This is two letters off of being the funniest post in BBB.Net history. :biggrin:


----------



## DTigre (Mar 14, 2005)

:rofl: haha


----------



## Gonzo (Oct 14, 2004)

You guys make fun of Artest's hair, but have you even looked at Darko's? His is a hell of a lot worse than Artest's. It's a ****ing combed back mullet.

I'm still trying to find a picture.


----------



## Copper (Dec 9, 2004)

Youre missing the point, Darko just stopped dying and cutting his hair....Artest actually took time to make his look like that.


----------



## Pacers Fan (Aug 25, 2002)

Copper said:


> Youre missing the point, Darko just stopped dying and cutting his hair....Artest actually took time to make his look like that.


Actually, Darko must have taken more time to grow a mullet than Artest took to get "Tru Warier" shaved in the back of his head. You're missing the point: Artest's hair > Darko's.


----------



## Copper (Dec 9, 2004)

I didnt say Ds hair looked better, I was trying to get the point across that Artest put time and effort into making his hair look like that and Darko did quite the opposite.


----------



## Gonzo (Oct 14, 2004)

Copper said:


> I didnt say Ds hair looked better, I was trying to get the point across that Artest put time and effort into making his hair look like that and Darko did quite the opposite.


Darko still took the time and effort to grow it, put gel in it, and comb it back perfectly.


----------



## Copper (Dec 9, 2004)

Larry Legend said:


> Darko still took the time and effort to grow it, put gel in it, and comb it back perfectly.


 Are you seriously saying it takes an effort to grow hair? seriously...while growing your hair do you sweat?
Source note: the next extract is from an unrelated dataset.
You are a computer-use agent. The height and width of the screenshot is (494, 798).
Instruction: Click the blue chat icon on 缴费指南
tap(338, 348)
Do you stretch before putting forth a lengthly day of hair growing?


----------



## Pacers Fan (Aug 25, 2002)

Copper said:


> Are you seriously saying it takes an effort to grow hair? seriously...while growing your hair do you sweat? Do you stretch before putting forth a lengthly day of hair growing?
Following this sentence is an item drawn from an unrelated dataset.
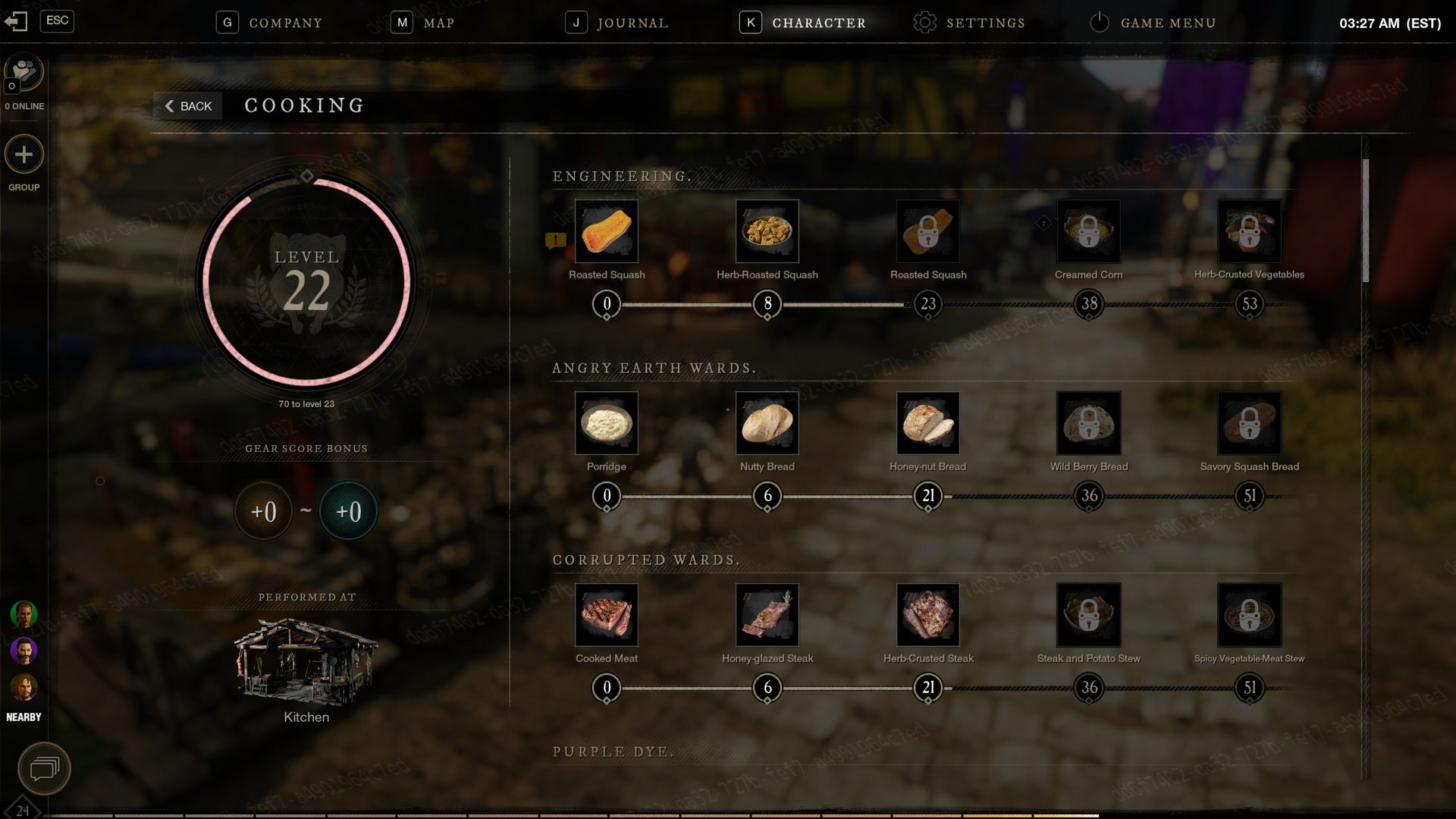Open the Journal tab
The height and width of the screenshot is (819, 1456).
pos(617,23)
And you think it takes effort to sit in a barber's chair and tell the man what you want on the back of your head?


----------



## Lope31 (Jun 11, 2002)

Copper said:


> Are you seriously saying it takes an effort to grow hair? seriously...while growing your hair do you sweat? Do you stretch before putting forth a lengthly day of hair growing?
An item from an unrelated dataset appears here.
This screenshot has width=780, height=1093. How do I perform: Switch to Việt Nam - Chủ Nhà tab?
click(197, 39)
I'm kinda tuckered out today. I've been growing my hair extra hard lately, and haven't been eating enough carbohydrates to keep me functioning properly.


----------



## PacersguyUSA (Sep 1, 2002)

Copper said:


> I didnt say Ds hair looked better, I was trying to get the point across that Artest put time and effort into making his hair look like that and Darko did quite the opposite.



And that's why Artest's hair is badass looking, and Darko's hair reflects his game: horrid.


----------



## Gonzo (Oct 14, 2004)

Copper said:


> Are you seriously saying it takes an effort to grow hair? seriously...while growing your hair do you sweat? Do you stretch before putting forth a lengthly day of hair growing?


It doesn't take the effort to grow it, but it takes time to grow it. It does take effort to comb it to perfection and put a lot of gel in it.
And are saying Artest sweated while trying to get his hair cut?


----------



## Copper (Dec 9, 2004)

Larry Legend said:


> So are saying Artest sweated while trying to get his hair cut?


 Im certain he was sweating trying to spell it...


----------



## Gonzo (Oct 14, 2004)

Copper said:


> Im certain he was sweating trying to spell it...


You've never seen a nickname that isn't spelled correctly?


----------



## Lope31 (Jun 11, 2002)

Guys, on behalf of the general theme of intelligent discussion, I am going to have to nix this arguement. 

So...the Pacers are fighting each other?


----------



## Pacers Fan (Aug 25, 2002)

Copper said:


> Im certain he was sweating trying to spell it...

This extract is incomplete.